La inflación en Argentina ha mostrado una leve desaceleración, bajando al 2,6% en abril desde el 3,4% en marzo, tras diez meses de incrementos. Esta caída se produce en un contexto de paritarias con techo, un dólar relativamente estable y una actividad económica débil. Las autoridades argentinas sostienen que la inflación convergerá a niveles internacionales a mediano plazo, apoyándose en un ajuste fiscal y una rápida remonetización de la economía, a pesar de los desafíos que representa el aumento de los precios del petróleo.

El FMI, por su parte, ha advertido sobre la necesidad de adoptar metas de inflación más estrictas, recordando la crisis que enfrentó Argentina en 2017 bajo un esquema similar. Sin embargo, el gobierno ha rechazado esta recomendación, argumentando que las reglas rígidas no son adecuadas en esta etapa y que el canal de la tasa de interés es insuficiente para implementar una política monetaria efectiva. Esta postura podría generar tensiones con el FMI y complicar el acceso a financiamiento internacional en el futuro.

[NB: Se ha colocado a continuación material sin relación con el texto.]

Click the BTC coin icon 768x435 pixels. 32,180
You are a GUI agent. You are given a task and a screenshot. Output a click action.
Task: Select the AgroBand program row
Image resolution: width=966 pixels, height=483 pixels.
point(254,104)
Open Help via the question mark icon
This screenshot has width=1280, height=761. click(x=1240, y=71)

En cuanto al crecimiento económico, el FMI proyecta un aumento del 3,5% para 2026, mientras que el gobierno argentino se muestra más optimista, anticipando un crecimiento del 4,5%. Sin embargo, ambos coinciden en que el estancamiento de la actividad y la desigualdad entre sectores son preocupaciones a tener en cuenta. La reciente mejora en los indicadores de alta frecuencia, impulsada por la cosecha agrícola y la normalización del crédito, podría ofrecer un respiro a la economía, pero los riesgos persisten, especialmente con las elecciones presidenciales de 2027 en el horizonte.

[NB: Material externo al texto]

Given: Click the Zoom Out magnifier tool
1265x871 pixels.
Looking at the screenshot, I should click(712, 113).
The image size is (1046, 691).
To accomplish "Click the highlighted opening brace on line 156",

Las autoridades argentinas también han manifestado su intención de mantener las restricciones cambiarias y no consideran urgente la reforma de la carta orgánica del Banco Central para garantizar su autonomía. Esta decisión podría afectar la confianza de los inversores, especialmente en un contexto donde el riesgo país se mantiene en 500 puntos. A pesar de las preocupaciones, el gobierno se siente respaldado por la reciente mejora en la calificación de Fitch sobre la deuda argentina, lo que podría facilitar el acceso a los mercados internacionales en la segunda mitad del año, siempre y cuando las tasas de los bonos a 10 años disminuyan del 10% actual al 8,5%.